Prefeituras alegam falta de verbas
Todos os representantes dos municípios ouvidos pela reportagem reclamam da falta de recursos para realizar as obras desejadas para melhorar as transposições da linha férrea. O superintendente de segurança, trânsito e planejamento do Idepplan (Instituto de desenvolvimento, pesquisa e planejamento de Apucarana), Carlos Mendes, relata que o plano de mobilidade urbana do município prevê a construção de oito transposições. "Fizemos o plano, mas são obras caras. Encaminhamos para o Ministério das Cidades essa solicitação de recursos, pois com recursos próprios é quase impossível realizá-las." Sobre a implantação de sinalização ele destacou que houve reunião com representante da Rumo Logística e o município se colocou à disposição para a elaboração de parcerias.
O engenheiro civil do departamento de Obras de Arapongas, Ricardo Koike, destacou que há um antigo projeto de construção de trincheira, que não avançou por falta de recursos. Sobre a implantação de cancelas, ele destacou que esse assunto está sendo discutido com representantes da Rumos Logística.
Sobre a sinalização, o diretor de Trânsito da Sestran, de Arapongas, João Carlos Schelen, ressaltou que ela voltará a ser implantada ao longo de toda a ferrovia. Segundo ele, em 2018 a prioridade será o reforço da sinalização em todos os cruzamentos com a linha férrea.
Em Rolândia, o secretário de infraestrutura, Wanderley Massuci, destacou que será construída uma trincheira no cruzamento da ferrovia com a avenida Airton Rodrigues Alves. "O canteiro de obras já está montado", afirma, informando que o custo da obra será de R$ 8,5 mihões que, se somadas às desapropriações necessárias, devem totalizar R$ 11 milhões em investimento. "A empresa tem dois anos para executar, mas queremos que ela conclua a obra até dezembro de 2018 e irá proporcionar um alívio no trânsito da cidade", apontou.
Massuci aponta que há uma outra passagem prevista para ser construída nas proximidades do mercado Cidade Canção, porém não há previsão para a obra ser realizada a curto prazo por falta de recursos. Ele também aponta que o pátio de manobras da Rumo Logística irá mudar do Centro para uma área entre Cambé e Rolândia. "Essa mudança está em licitação e deve ser executada no início deste ano. Sobre as cancelas e a sinalização, o secretário admitiu que hoje não há sinalização alguma a não ser a buzina do trem. "Com certeza isso gera riscos", afirmou.
O diretor de trânsito de Cambé, Fausto Yoshinori Anami, afirmou que Cambé foi pioneira na implantação de trincheira tão logo a América Latina Logística assumiu. "O município construiu sua trincheira há dez anos e essa foi uma de uma série de intervenções realizadas na época", ressaltou.

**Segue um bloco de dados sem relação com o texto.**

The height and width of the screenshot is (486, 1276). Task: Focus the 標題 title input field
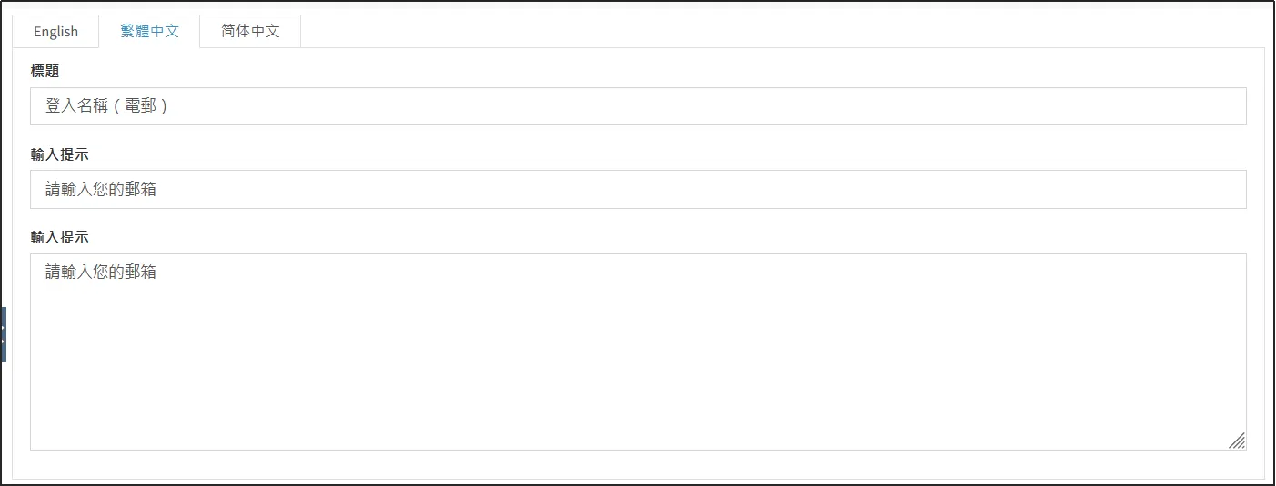coord(638,106)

Segundo ele, os cruzamentos ficam na faixa de domínio da Rumo Logística e há um checklist do que se pode fazer nessas áreas e o que precisa ser aprovado por eles.
Ele disse que o plano de mobilidade do município possui mais duas propostas de transposição das linhas férreas, uma na região da avenida da Esperança e outra nas proximidades da rua Francisco Delgado Sanchez, mas que no momento não há recursos.(V.O.)